In many ways life was quite different from the villages in Russia, but in many ways quite the same. It was a clustered life, divided into sections by nationality.

The living conditions were crowded and not always clean. Families of five and six lived in one or two rooms.

My great grandmother and grandmother both had stalls on 4th street where they sold yarn goods and buttons. These stalls developed into viable retail businesses.

This page is in memory of Mire Chaiken Chazanoff and Manya Chazanoff Sovel, my great grandmother and grandmother. Without their hardwork and dilligence our family would not be where it is today.

#1...Hillel Chaiken, his wife and some of his children arrived at the port of New York on the S.S. Mauretania in 1913. He departed from London.

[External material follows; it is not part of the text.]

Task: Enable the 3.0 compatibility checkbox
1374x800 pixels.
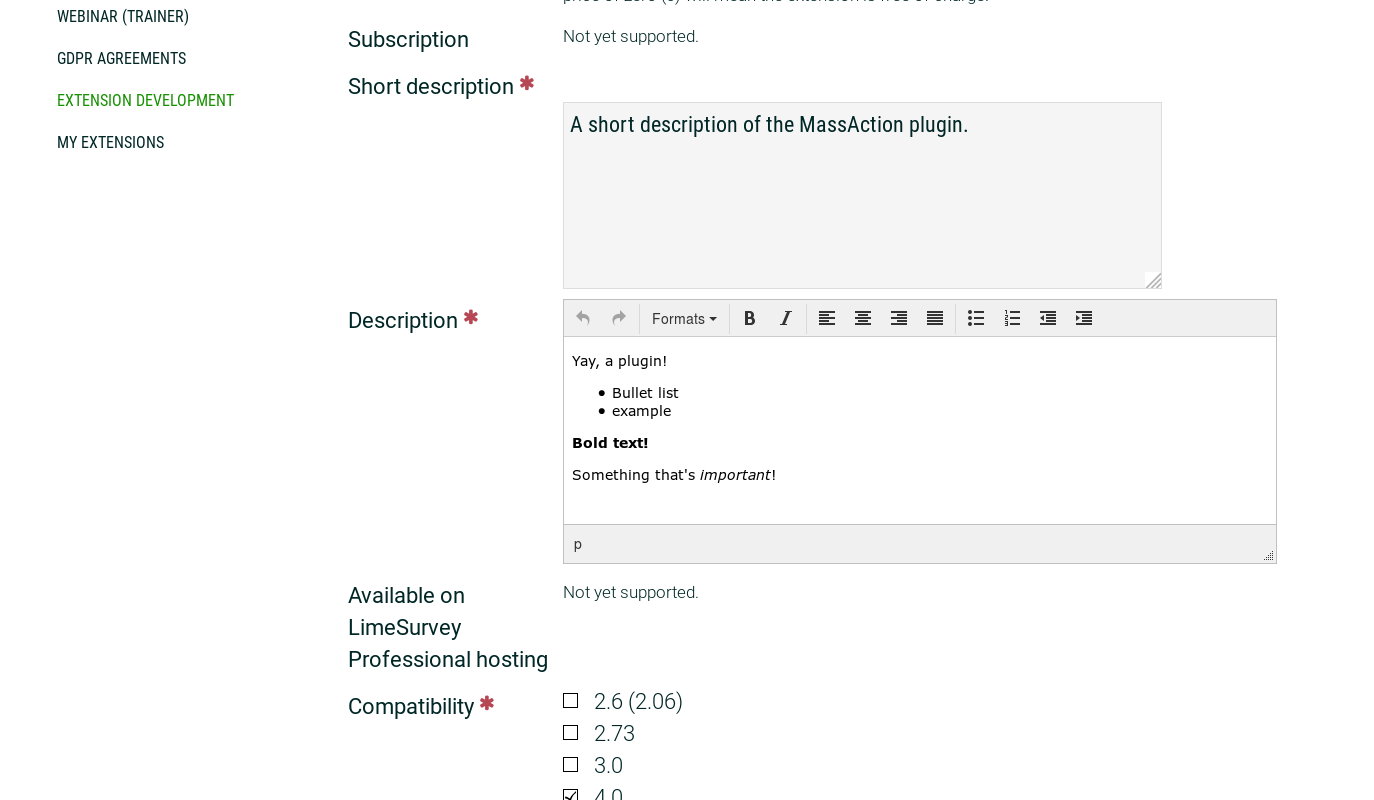Action: tap(571, 765)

On the manifest it said he was going to his uncle, Louis Chaiken. His nearest relative at his last residence was his father-in-law, Leib Boonin.
#2...Mire and Bernard Chazanoff immigrated on the S.S. Potsdam in 1907. The 547' ship held 280 first class passengers, 210 2nd cabin class passengers and 1800 steerage passengers.
#3...The Train station in Bremen, Germany where many of our ancestors departed from.
#4...South Philadelphia...1910
#5...At a 1994 Chaiken/Chazanov reunion in Philadelphia, an old Philadelphia trolley took family to see our ancestral landmarks.